### THE INPUT
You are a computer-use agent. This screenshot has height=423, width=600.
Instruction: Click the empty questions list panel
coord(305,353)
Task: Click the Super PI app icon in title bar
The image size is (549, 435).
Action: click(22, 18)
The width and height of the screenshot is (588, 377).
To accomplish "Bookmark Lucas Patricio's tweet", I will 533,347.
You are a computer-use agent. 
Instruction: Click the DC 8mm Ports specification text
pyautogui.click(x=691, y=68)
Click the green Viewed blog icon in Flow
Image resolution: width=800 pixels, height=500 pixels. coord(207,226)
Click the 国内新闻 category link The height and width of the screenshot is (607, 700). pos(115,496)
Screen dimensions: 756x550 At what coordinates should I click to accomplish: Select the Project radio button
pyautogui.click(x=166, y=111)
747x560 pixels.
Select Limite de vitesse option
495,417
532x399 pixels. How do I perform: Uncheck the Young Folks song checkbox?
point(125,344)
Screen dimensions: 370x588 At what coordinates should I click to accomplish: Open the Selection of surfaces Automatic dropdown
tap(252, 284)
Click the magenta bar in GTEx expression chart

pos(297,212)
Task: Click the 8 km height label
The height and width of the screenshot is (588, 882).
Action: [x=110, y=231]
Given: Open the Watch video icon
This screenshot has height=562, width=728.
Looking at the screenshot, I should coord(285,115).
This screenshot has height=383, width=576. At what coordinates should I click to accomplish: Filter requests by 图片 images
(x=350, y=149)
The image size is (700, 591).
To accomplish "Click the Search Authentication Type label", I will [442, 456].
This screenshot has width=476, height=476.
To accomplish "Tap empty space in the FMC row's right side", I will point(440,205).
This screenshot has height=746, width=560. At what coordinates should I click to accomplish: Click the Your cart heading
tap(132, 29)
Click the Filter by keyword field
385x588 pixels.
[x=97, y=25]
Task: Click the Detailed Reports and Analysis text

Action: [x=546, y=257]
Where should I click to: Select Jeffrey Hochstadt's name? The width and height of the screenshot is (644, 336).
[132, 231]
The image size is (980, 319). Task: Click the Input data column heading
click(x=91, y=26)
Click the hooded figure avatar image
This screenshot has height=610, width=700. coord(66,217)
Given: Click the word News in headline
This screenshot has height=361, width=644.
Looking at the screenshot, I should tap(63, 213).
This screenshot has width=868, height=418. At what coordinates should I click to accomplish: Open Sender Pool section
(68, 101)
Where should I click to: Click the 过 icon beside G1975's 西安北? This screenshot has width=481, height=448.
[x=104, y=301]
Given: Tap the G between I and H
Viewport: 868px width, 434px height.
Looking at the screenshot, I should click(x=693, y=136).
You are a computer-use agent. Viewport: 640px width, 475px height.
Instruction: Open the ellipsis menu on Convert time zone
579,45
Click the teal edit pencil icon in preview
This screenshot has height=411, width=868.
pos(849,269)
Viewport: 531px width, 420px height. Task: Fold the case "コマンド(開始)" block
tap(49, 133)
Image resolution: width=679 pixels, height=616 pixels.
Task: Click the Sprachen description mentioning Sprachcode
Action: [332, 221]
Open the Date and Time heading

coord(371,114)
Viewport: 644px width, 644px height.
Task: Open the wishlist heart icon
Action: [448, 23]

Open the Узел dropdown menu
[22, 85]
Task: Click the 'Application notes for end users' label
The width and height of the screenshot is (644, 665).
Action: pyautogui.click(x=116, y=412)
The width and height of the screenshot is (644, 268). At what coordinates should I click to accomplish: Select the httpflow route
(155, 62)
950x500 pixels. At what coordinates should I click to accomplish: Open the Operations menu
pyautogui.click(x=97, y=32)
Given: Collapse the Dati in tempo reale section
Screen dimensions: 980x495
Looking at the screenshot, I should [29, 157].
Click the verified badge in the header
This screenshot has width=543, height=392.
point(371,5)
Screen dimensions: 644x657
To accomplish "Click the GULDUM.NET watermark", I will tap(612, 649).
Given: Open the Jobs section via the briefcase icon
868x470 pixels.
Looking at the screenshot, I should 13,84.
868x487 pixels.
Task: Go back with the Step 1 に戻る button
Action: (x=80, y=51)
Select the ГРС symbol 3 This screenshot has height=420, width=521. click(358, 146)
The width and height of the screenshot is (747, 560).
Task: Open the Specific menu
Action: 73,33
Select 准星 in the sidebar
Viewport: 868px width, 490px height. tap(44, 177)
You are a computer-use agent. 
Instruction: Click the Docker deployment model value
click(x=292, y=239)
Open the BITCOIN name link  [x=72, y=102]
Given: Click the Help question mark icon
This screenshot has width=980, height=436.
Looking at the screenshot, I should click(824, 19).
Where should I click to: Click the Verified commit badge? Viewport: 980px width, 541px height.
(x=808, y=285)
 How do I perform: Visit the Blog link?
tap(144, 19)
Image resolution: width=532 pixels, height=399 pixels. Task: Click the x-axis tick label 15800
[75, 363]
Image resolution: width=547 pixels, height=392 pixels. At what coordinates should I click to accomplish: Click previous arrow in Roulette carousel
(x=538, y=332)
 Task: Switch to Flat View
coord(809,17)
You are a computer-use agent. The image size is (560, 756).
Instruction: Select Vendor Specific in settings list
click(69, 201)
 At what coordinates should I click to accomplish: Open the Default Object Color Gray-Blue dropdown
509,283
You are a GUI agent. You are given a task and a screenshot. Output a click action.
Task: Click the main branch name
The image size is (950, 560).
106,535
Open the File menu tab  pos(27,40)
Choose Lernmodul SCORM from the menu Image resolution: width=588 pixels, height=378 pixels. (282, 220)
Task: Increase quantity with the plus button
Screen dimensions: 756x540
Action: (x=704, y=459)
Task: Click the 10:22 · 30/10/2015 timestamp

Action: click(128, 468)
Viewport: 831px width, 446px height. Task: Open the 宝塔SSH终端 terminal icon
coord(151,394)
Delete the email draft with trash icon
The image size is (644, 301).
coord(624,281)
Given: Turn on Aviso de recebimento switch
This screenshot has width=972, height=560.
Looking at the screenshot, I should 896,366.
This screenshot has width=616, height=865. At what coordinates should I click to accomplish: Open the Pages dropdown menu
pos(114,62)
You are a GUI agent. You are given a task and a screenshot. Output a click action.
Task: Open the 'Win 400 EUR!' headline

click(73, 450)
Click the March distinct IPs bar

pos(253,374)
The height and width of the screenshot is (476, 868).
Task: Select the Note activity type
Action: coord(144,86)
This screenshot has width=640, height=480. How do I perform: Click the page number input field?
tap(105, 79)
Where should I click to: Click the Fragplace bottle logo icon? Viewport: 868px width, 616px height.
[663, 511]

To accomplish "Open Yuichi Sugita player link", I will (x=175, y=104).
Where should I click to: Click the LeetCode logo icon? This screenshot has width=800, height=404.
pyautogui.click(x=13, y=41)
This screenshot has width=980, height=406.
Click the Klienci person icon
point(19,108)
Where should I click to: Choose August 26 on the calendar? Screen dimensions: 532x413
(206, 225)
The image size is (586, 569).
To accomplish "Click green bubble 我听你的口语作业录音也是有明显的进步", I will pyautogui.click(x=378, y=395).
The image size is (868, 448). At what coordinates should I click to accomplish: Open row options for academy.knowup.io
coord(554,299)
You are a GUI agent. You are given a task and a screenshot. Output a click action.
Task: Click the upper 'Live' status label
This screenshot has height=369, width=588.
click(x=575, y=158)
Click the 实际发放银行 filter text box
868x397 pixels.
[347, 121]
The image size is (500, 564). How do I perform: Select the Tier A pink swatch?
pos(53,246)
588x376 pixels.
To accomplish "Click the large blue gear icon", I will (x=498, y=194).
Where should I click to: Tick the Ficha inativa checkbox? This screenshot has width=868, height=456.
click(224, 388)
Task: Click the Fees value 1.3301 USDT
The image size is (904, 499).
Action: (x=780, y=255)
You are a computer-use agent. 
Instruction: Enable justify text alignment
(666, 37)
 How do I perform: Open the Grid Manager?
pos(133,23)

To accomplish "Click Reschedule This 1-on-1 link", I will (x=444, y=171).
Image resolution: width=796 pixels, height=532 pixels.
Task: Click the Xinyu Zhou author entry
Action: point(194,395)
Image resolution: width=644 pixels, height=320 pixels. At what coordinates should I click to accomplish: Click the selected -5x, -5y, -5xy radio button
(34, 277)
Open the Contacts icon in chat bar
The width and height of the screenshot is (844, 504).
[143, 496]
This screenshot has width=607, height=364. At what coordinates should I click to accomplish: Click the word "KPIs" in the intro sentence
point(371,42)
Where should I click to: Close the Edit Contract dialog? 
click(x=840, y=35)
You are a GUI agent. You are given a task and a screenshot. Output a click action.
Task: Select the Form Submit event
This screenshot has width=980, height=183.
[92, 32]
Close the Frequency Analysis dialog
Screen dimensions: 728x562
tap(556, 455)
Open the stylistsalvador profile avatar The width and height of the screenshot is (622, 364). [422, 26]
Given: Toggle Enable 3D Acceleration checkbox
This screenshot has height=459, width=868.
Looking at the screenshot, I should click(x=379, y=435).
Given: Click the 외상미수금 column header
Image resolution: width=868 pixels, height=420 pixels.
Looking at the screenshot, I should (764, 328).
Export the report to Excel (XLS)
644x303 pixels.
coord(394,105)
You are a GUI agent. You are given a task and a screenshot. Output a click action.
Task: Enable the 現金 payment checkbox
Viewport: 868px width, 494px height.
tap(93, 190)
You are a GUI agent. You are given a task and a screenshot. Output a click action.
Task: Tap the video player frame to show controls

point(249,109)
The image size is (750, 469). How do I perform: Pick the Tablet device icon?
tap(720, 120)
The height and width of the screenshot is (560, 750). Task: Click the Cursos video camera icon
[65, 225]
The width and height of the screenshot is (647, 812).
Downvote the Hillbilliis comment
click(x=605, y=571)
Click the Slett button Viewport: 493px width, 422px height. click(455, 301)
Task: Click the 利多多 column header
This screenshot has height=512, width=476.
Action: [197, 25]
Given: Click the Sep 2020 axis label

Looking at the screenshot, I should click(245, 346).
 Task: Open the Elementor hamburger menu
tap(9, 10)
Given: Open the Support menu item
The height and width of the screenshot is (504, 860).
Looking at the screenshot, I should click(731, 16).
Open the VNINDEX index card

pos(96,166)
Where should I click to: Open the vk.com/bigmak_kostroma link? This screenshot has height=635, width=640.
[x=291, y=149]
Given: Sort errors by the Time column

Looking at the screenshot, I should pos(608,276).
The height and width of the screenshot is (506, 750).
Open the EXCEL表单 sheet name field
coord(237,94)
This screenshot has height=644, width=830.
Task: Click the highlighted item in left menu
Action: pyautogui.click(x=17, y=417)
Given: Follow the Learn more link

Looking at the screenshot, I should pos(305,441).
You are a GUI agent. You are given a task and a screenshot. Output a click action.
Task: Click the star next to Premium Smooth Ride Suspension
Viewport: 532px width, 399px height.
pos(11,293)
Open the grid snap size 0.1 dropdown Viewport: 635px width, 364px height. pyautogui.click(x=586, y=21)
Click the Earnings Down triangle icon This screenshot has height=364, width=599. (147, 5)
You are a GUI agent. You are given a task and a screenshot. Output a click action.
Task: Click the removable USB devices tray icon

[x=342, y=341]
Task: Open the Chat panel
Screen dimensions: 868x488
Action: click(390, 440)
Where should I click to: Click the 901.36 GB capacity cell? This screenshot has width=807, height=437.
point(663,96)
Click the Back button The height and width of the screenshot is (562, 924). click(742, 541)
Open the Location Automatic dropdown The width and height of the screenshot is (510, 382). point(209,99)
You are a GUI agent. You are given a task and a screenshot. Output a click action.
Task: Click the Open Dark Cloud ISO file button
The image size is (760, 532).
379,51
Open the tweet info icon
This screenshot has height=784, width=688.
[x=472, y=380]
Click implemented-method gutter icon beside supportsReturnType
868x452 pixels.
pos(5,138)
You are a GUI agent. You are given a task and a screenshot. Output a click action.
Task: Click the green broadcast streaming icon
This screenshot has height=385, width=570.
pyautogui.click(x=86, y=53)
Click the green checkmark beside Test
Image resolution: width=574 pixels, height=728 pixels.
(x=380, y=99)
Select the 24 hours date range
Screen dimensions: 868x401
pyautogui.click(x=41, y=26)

### GOAL OF THE EXERCISE
Only the lines from the one holding "The image size is (760, 532)." to the end of the entries above belong in the answer, each copied exactly.

### ANSWER TO THE PROBLEM
The image size is (760, 532).
379,51
Open the tweet info icon
This screenshot has height=784, width=688.
[x=472, y=380]
Click implemented-method gutter icon beside supportsReturnType
868x452 pixels.
pos(5,138)
You are a GUI agent. You are given a task and a screenshot. Output a click action.
Task: Click the green broadcast streaming icon
This screenshot has height=385, width=570.
pyautogui.click(x=86, y=53)
Click the green checkmark beside Test
Image resolution: width=574 pixels, height=728 pixels.
(x=380, y=99)
Select the 24 hours date range
Screen dimensions: 868x401
pyautogui.click(x=41, y=26)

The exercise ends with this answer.